» What the exercise asks
Every line below must be given again exactly.

» Data to use

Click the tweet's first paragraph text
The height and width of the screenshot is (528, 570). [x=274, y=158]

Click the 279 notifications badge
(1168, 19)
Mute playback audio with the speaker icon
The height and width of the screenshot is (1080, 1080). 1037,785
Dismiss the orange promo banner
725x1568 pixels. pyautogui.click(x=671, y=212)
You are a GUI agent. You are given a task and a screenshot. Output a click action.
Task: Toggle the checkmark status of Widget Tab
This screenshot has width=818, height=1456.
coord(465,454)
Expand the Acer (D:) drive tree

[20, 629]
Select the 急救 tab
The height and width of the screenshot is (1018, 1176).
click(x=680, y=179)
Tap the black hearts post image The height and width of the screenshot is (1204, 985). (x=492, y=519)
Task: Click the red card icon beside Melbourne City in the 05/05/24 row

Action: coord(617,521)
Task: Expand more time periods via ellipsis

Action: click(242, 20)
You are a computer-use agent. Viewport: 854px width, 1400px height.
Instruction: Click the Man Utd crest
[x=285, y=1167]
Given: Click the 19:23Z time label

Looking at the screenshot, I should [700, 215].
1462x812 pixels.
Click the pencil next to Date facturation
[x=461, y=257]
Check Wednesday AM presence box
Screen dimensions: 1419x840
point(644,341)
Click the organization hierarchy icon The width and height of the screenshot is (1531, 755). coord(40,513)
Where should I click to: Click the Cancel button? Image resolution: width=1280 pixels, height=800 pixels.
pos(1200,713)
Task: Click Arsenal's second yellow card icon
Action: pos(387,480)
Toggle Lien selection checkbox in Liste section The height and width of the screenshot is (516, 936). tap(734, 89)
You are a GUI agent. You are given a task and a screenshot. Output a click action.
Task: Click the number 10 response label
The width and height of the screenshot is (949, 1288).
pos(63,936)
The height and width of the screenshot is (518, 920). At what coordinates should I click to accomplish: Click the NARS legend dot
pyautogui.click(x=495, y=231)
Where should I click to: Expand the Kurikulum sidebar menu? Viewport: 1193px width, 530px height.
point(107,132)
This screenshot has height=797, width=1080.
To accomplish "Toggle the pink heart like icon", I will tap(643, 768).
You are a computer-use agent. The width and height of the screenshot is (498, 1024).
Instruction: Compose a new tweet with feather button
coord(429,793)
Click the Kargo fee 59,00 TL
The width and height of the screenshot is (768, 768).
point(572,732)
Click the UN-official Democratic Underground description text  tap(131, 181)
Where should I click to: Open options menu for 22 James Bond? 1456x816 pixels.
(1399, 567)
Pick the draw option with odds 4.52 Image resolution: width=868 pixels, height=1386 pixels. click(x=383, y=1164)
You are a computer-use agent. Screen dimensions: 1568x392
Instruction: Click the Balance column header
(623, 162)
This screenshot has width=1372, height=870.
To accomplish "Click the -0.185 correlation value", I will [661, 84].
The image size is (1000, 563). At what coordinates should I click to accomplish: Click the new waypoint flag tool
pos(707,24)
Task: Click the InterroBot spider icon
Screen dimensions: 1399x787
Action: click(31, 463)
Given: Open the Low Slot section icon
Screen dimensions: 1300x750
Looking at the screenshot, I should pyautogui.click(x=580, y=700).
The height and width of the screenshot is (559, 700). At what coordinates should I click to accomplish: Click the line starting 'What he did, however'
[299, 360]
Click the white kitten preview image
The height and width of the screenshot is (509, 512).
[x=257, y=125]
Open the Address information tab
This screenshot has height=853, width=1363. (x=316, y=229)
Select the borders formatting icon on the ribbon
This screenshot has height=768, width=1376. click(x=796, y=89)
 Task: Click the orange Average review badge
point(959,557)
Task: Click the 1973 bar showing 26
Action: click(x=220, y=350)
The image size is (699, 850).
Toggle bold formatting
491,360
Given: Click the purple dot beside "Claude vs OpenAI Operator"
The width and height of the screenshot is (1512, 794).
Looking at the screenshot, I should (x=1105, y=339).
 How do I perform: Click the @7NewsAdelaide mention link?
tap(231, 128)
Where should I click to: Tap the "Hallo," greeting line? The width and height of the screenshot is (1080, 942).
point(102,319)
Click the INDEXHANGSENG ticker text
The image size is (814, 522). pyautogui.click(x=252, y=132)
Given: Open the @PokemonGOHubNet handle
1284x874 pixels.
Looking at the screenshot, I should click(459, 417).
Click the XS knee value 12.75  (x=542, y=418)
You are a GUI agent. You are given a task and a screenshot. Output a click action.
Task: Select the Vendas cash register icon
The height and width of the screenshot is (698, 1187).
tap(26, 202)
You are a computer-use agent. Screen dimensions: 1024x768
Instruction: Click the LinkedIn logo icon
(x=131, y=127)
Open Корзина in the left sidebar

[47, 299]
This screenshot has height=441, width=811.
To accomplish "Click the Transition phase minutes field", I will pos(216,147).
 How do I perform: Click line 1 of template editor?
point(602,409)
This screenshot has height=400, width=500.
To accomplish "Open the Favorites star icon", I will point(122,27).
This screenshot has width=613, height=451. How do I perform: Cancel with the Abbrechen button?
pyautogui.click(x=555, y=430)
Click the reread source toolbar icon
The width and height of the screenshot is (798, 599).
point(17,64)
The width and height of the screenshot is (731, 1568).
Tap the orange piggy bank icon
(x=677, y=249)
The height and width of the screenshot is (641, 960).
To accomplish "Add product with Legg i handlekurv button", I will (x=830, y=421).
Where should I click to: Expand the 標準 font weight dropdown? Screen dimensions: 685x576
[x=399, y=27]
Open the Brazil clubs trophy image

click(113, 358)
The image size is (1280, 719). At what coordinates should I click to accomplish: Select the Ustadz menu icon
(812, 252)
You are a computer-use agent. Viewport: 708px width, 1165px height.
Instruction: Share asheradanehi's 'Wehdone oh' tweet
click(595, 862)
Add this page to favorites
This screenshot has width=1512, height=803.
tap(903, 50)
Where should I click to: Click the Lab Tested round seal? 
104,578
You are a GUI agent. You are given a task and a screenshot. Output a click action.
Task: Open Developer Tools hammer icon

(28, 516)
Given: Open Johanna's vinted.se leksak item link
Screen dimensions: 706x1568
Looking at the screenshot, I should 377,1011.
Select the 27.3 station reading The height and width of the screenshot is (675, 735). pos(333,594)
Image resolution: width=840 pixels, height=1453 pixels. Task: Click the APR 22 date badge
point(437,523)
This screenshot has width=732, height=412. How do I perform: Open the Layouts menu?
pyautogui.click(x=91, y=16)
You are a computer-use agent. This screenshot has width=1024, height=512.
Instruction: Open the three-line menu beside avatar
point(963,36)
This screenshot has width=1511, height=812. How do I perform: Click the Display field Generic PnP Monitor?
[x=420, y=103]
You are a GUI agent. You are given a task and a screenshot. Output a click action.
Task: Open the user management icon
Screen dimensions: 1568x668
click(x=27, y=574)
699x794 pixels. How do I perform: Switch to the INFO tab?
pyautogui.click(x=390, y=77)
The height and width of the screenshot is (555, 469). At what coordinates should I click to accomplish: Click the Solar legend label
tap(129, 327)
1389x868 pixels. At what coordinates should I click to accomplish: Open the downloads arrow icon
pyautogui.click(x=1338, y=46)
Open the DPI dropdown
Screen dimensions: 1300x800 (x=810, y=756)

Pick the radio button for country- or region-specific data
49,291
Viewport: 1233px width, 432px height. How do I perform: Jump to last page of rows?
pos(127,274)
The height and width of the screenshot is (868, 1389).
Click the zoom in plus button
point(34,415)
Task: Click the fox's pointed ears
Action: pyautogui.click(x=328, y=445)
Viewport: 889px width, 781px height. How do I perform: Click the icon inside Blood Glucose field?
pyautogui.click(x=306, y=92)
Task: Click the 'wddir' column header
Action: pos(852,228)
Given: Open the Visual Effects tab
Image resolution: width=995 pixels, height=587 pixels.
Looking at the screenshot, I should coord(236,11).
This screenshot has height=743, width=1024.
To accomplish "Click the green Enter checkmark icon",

» Problem solution
Click the tweet's first paragraph text
The height and width of the screenshot is (528, 570). [x=274, y=158]

Click the 279 notifications badge
(1168, 19)
Mute playback audio with the speaker icon
The height and width of the screenshot is (1080, 1080). 1037,785
Dismiss the orange promo banner
725x1568 pixels. pyautogui.click(x=671, y=212)
You are a GUI agent. You are given a task and a screenshot. Output a click action.
Task: Toggle the checkmark status of Widget Tab
This screenshot has width=818, height=1456.
coord(465,454)
Expand the Acer (D:) drive tree

[20, 629]
Select the 急救 tab
The height and width of the screenshot is (1018, 1176).
click(x=680, y=179)
Tap the black hearts post image The height and width of the screenshot is (1204, 985). (x=492, y=519)
Task: Click the red card icon beside Melbourne City in the 05/05/24 row

Action: coord(617,521)
Task: Expand more time periods via ellipsis

Action: click(242, 20)
You are a computer-use agent. Viewport: 854px width, 1400px height.
Instruction: Click the Man Utd crest
[x=285, y=1167]
Given: Click the 19:23Z time label

Looking at the screenshot, I should [700, 215].
1462x812 pixels.
Click the pencil next to Date facturation
[x=461, y=257]
Check Wednesday AM presence box
Screen dimensions: 1419x840
point(644,341)
Click the organization hierarchy icon The width and height of the screenshot is (1531, 755). coord(40,513)
Where should I click to: Click the Cancel button? Image resolution: width=1280 pixels, height=800 pixels.
pos(1200,713)
Task: Click Arsenal's second yellow card icon
Action: pos(387,480)
Toggle Lien selection checkbox in Liste section The height and width of the screenshot is (516, 936). tap(734, 89)
You are a GUI agent. You are given a task and a screenshot. Output a click action.
Task: Click the number 10 response label
The width and height of the screenshot is (949, 1288).
pos(63,936)
The height and width of the screenshot is (518, 920). At what coordinates should I click to accomplish: Click the NARS legend dot
pyautogui.click(x=495, y=231)
Where should I click to: Expand the Kurikulum sidebar menu? Viewport: 1193px width, 530px height.
point(107,132)
This screenshot has height=797, width=1080.
To accomplish "Toggle the pink heart like icon", I will tap(643, 768).
You are a computer-use agent. The width and height of the screenshot is (498, 1024).
Instruction: Compose a new tweet with feather button
coord(429,793)
Click the Kargo fee 59,00 TL
The width and height of the screenshot is (768, 768).
point(572,732)
Click the UN-official Democratic Underground description text  tap(131, 181)
Where should I click to: Open options menu for 22 James Bond? 1456x816 pixels.
(1399, 567)
Pick the draw option with odds 4.52 Image resolution: width=868 pixels, height=1386 pixels. click(x=383, y=1164)
You are a computer-use agent. Screen dimensions: 1568x392
Instruction: Click the Balance column header
(623, 162)
This screenshot has width=1372, height=870.
To accomplish "Click the -0.185 correlation value", I will [661, 84].
The image size is (1000, 563). At what coordinates should I click to accomplish: Click the new waypoint flag tool
pos(707,24)
Task: Click the InterroBot spider icon
Screen dimensions: 1399x787
Action: click(31, 463)
Given: Open the Low Slot section icon
Screen dimensions: 1300x750
Looking at the screenshot, I should pyautogui.click(x=580, y=700).
The height and width of the screenshot is (559, 700). At what coordinates should I click to accomplish: Click the line starting 'What he did, however'
[299, 360]
Click the white kitten preview image
The height and width of the screenshot is (509, 512).
[x=257, y=125]
Open the Address information tab
This screenshot has height=853, width=1363. (x=316, y=229)
Select the borders formatting icon on the ribbon
This screenshot has height=768, width=1376. click(x=796, y=89)
 Task: Click the orange Average review badge
point(959,557)
Task: Click the 1973 bar showing 26
Action: click(x=220, y=350)
The image size is (699, 850).
Toggle bold formatting
491,360
Given: Click the purple dot beside "Claude vs OpenAI Operator"
The width and height of the screenshot is (1512, 794).
Looking at the screenshot, I should (x=1105, y=339).
 How do I perform: Click the @7NewsAdelaide mention link?
tap(231, 128)
Where should I click to: Tap the "Hallo," greeting line? The width and height of the screenshot is (1080, 942).
point(102,319)
Click the INDEXHANGSENG ticker text
The image size is (814, 522). pyautogui.click(x=252, y=132)
Given: Open the @PokemonGOHubNet handle
1284x874 pixels.
Looking at the screenshot, I should click(459, 417).
Click the XS knee value 12.75  (x=542, y=418)
You are a GUI agent. You are given a task and a screenshot. Output a click action.
Task: Select the Vendas cash register icon
The height and width of the screenshot is (698, 1187).
tap(26, 202)
You are a computer-use agent. Screen dimensions: 1024x768
Instruction: Click the LinkedIn logo icon
(x=131, y=127)
Open Корзина in the left sidebar

[47, 299]
This screenshot has height=441, width=811.
To accomplish "Click the Transition phase minutes field", I will pos(216,147).
 How do I perform: Click line 1 of template editor?
point(602,409)
This screenshot has height=400, width=500.
To accomplish "Open the Favorites star icon", I will point(122,27).
This screenshot has width=613, height=451. How do I perform: Cancel with the Abbrechen button?
pyautogui.click(x=555, y=430)
Click the reread source toolbar icon
The width and height of the screenshot is (798, 599).
point(17,64)
The width and height of the screenshot is (731, 1568).
Tap the orange piggy bank icon
(x=677, y=249)
The height and width of the screenshot is (641, 960).
To accomplish "Add product with Legg i handlekurv button", I will (x=830, y=421).
Where should I click to: Expand the 標準 font weight dropdown? Screen dimensions: 685x576
[x=399, y=27]
Open the Brazil clubs trophy image

click(113, 358)
The image size is (1280, 719). At what coordinates should I click to accomplish: Select the Ustadz menu icon
(812, 252)
You are a computer-use agent. Viewport: 708px width, 1165px height.
Instruction: Share asheradanehi's 'Wehdone oh' tweet
click(595, 862)
Add this page to favorites
This screenshot has width=1512, height=803.
tap(903, 50)
Where should I click to: Click the Lab Tested round seal? 
104,578
You are a GUI agent. You are given a task and a screenshot. Output a click action.
Task: Open Developer Tools hammer icon

(28, 516)
Given: Open Johanna's vinted.se leksak item link
Screen dimensions: 706x1568
Looking at the screenshot, I should 377,1011.
Select the 27.3 station reading The height and width of the screenshot is (675, 735). pos(333,594)
Image resolution: width=840 pixels, height=1453 pixels. Task: Click the APR 22 date badge
point(437,523)
This screenshot has width=732, height=412. How do I perform: Open the Layouts menu?
pyautogui.click(x=91, y=16)
You are a computer-use agent. This screenshot has width=1024, height=512.
Instruction: Open the three-line menu beside avatar
point(963,36)
This screenshot has width=1511, height=812. How do I perform: Click the Display field Generic PnP Monitor?
[x=420, y=103]
You are a GUI agent. You are given a task and a screenshot. Output a click action.
Task: Open the user management icon
Screen dimensions: 1568x668
click(x=27, y=574)
699x794 pixels. How do I perform: Switch to the INFO tab?
pyautogui.click(x=390, y=77)
The height and width of the screenshot is (555, 469). At what coordinates should I click to accomplish: Click the Solar legend label
tap(129, 327)
1389x868 pixels. At what coordinates should I click to accomplish: Open the downloads arrow icon
pyautogui.click(x=1338, y=46)
Open the DPI dropdown
Screen dimensions: 1300x800 (x=810, y=756)

Pick the radio button for country- or region-specific data
49,291
Viewport: 1233px width, 432px height. How do I perform: Jump to last page of rows?
pos(127,274)
The height and width of the screenshot is (868, 1389).
Click the zoom in plus button
point(34,415)
Task: Click the fox's pointed ears
Action: pyautogui.click(x=328, y=445)
Viewport: 889px width, 781px height. How do I perform: Click the icon inside Blood Glucose field?
pyautogui.click(x=306, y=92)
Task: Click the 'wddir' column header
Action: pos(852,228)
Given: Open the Visual Effects tab
Image resolution: width=995 pixels, height=587 pixels.
Looking at the screenshot, I should coord(236,11).
This screenshot has height=743, width=1024.
To accomplish "Click the green Enter checkmark icon",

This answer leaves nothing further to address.